Performance of People II
Numerical Rating
Problems abound. Primarily there are four:
They are: Definition, Measurement, Assumptions and Variation. The first three alone render any attempt to numerically rate or rank performance (or merit) impossible. There are some who would argue that it is not done well and could be improved. The fact is, it cannot be done at all.
Currently there is a fad in the land that good managers ought to annually get rid of the bottom 10% of low performers. While this may be of questionable ethical merit, it is thought to be a necessity for long-term success in the market place. This is nothing less than a complete abdication of management’s responsibility to make the best use of the workforce they have and, worse, it is a practice devoid of the slightest bit of scientific or logical merit.
Perhaps worst of all, such a practice is ruinous of employee morale. If it is true that an organization’s most important resource is the people who work there, then this practice strikes at the heart of that resource. To advocate for the annual evisceration of the workforce and then expect anything like loyalty of top performance is ignorance at it’s worse.
Why can’t performance be numerically rated and ranked? It can’t be defined operationally, it can’t be measured with any degree of precision, it can’t be separated from other effects, and it is destined to vary over time in any case. Any one of these factors present significant (if not insurmountable) problems itself. Combined the problems create an impossible barrier.
Definitional Problems
Performance is ephemeral.

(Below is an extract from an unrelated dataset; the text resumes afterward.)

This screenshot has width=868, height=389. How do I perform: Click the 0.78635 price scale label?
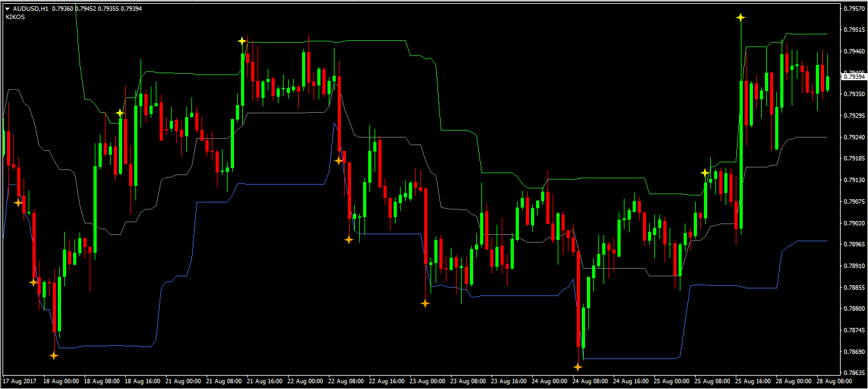[x=853, y=372]
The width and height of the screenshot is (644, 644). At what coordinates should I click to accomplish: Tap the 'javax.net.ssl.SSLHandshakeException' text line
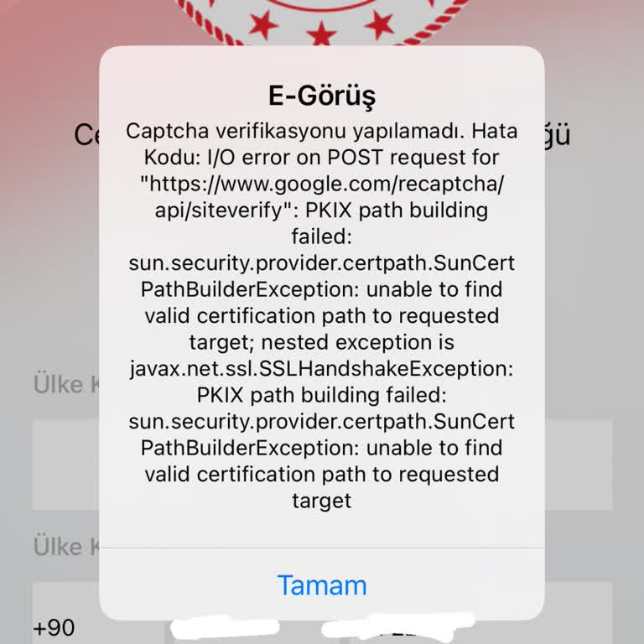322,368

It is an idea; a concept. In order to measure it, there must be a system of translation. That is the purpose of operational definitions. It allows the classification of concepts into a quantifiable entity. It describes an operation by which this translation will take place.
It is likely that a group of ‘experts’ in management from a business school could reach an agreement on a listing of desirable attributes of a manager. The list might include, for example, communication skills, ability to give direction, ability to delegate, and so on.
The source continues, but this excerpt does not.